How is using encoders so much faster than java and kryo serialization?


Solution

    • Because Encoders sacrifice generality for performance. The idea is not new. Why Kryo is faster than Java serialization? For the same reason. Consider this transcript:

      scala> val spark = SparkSession.builder.config("spark.serializer", "org.apache.spark.serializer.JavaSerializer").getOrCreate()
      spark: org.apache.spark.sql.SparkSession = org.apache.spark.sql.SparkSession@1ed28f57
      
      scala> val map = Map[String, Int]("foo" -> 1).withDefaultValue(0)
      map: scala.collection.immutable.Map[String,Int] = Map(foo -> 1)
      
      scala> map("bar")
      res1: Int = 0
      
      scala> val mapSerDe = spark.sparkContext.parallelize(Seq(map)).first
      mapSerDe: scala.collection.immutable.Map[String,Int] = Map(foo -> 1)
      
      scala> mapSerDe("bar")
      res2: Int = 0
      

      compared to

      scala> val spark = SparkSession.builder.config("spark.serializer", "org.apache.spark.serializer.KryoSerializer").getOrCreate()
      spark: org.apache.spark.sql.SparkSession = org.apache.spark.sql.SparkSession@5cef3456
      
      scala>  val map = Map[String, Int]("foo" -> 1).withDefaultValue(0)
      map: scala.collection.immutable.Map[String,Int] = Map(foo -> 1)
      
      scala> map("bar")
      res7: Int = 0
      
      scala>  val mapSerDe = spark.sparkContext.parallelize(Seq(map)).first
      mapSerDe: scala.collection.immutable.Map[String,Int] = Map(foo -> 1)
      
      scala> mapSerDe("bar")
      java.util.NoSuchElementException: key not found: bar
        at scala.collection.MapLike$class.default(MapLike.scala:228)
        at scala.collection.AbstractMap.default(Map.scala:59)
        at scala.collection.MapLike$class.apply(MapLike.scala:141)
        at scala.collection.AbstractMap.apply(Map.scala:59)
        ... 48 elided
      

      (I couldn't find the exact post, but the idea of this example comes from Developers list).

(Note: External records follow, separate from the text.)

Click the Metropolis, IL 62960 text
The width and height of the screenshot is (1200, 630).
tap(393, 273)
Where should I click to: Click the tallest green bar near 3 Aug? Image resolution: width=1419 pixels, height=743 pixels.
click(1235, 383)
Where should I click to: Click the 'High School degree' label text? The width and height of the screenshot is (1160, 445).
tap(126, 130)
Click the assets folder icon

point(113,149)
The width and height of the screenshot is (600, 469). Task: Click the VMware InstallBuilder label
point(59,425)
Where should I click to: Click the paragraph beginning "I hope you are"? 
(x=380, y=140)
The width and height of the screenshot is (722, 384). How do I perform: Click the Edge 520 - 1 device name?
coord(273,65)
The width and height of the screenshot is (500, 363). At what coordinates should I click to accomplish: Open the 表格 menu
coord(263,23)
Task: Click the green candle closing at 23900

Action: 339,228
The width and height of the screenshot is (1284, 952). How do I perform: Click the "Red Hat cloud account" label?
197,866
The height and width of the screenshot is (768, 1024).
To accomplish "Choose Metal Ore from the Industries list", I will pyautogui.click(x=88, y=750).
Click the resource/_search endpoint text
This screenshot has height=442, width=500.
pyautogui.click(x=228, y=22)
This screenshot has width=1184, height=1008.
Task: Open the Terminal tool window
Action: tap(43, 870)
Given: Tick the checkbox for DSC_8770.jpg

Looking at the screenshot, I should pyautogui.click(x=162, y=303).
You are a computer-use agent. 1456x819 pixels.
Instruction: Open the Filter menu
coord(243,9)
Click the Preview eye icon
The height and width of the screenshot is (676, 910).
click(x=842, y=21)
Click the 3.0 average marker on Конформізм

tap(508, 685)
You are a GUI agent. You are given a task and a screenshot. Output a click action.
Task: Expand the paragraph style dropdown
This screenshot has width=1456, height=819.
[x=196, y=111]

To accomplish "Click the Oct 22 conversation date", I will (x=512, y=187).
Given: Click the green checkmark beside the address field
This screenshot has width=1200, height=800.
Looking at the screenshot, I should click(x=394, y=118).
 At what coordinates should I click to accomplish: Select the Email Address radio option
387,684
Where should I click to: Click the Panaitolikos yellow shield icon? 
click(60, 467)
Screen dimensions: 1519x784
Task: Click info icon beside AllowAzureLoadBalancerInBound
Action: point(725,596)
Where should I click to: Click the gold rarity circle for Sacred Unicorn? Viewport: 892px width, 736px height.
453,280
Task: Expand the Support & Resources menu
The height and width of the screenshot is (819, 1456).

      As you can see, Kryo, although faster, doesn't handle all possible cases. It focuses on the most common ones, and does it right.

      Spark Encoders do the same, but are even less general. If you support only 16 types or so, and don't care about interoperability (must have with real serialization libraries), you have a lot of opportunity to optimize.

    • No need for interoperability allows you to move even further. Encoders for atomic types are just identity. There is no need for any transformations at all.

    • Knowing the schema, as explained by himanshuIIITian is another factor.

      Why does it matter? Because having well defined shape, allows you to optimize serialization and storage. If you know that your data is structured you can switch dimensions - instead of having heterogeneous rows which are expensive to store and access you can use columnar storage.

      Once data is stored in columns you open a whole new set of optimization opportunities:

      • Data access on fixed size fields is extremely fast because you can directly access specific address (remember all the excitement about off-heap / native memory / Tungsten?).
      • You can use a wide range of compression and encoding techniques to minimize the size of the data.

      This ideas are not new either. Columnar databases, storage formats (like Parquet) or modern serialization formats designed for analytics (like Arrow) use the same ideas and often pushed these even further (zero copy data sharing).

    • Unfortunately Encoders are not a silver bullet. Storing non-standard object is a mess, collection Encoders can be very inefficient.